> _Your goal_:
Among the records that follow, find the line with "Task: Retweet the tweet with 13.2K retweets" and the line with "This screenshot has height=361, width=584.". Set down those lines and all lines between them exactly, without adding anything.

> _Data to use_:
....................
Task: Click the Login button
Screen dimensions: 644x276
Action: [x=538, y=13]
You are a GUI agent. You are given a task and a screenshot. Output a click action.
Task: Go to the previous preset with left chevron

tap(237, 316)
....................
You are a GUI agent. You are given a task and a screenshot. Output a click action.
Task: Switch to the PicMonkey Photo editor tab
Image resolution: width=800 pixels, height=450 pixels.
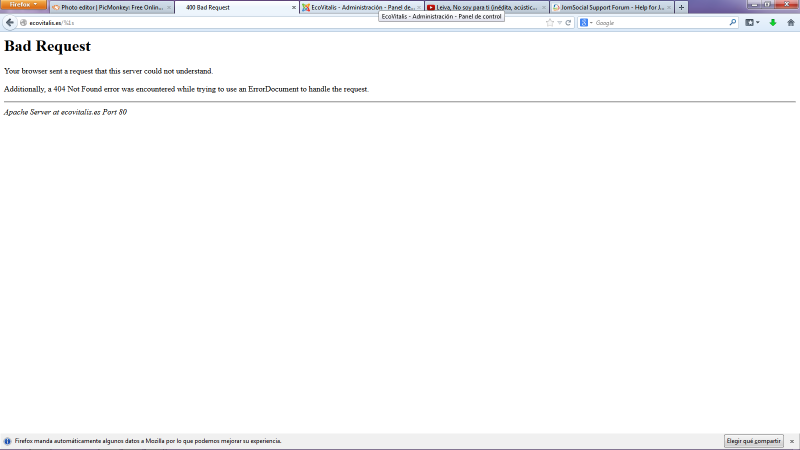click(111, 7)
....................
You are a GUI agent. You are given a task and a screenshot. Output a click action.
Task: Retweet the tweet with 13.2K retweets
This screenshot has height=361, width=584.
....................
> _Output below_:
Task: Retweet the tweet with 13.2K retweets
This screenshot has height=361, width=584.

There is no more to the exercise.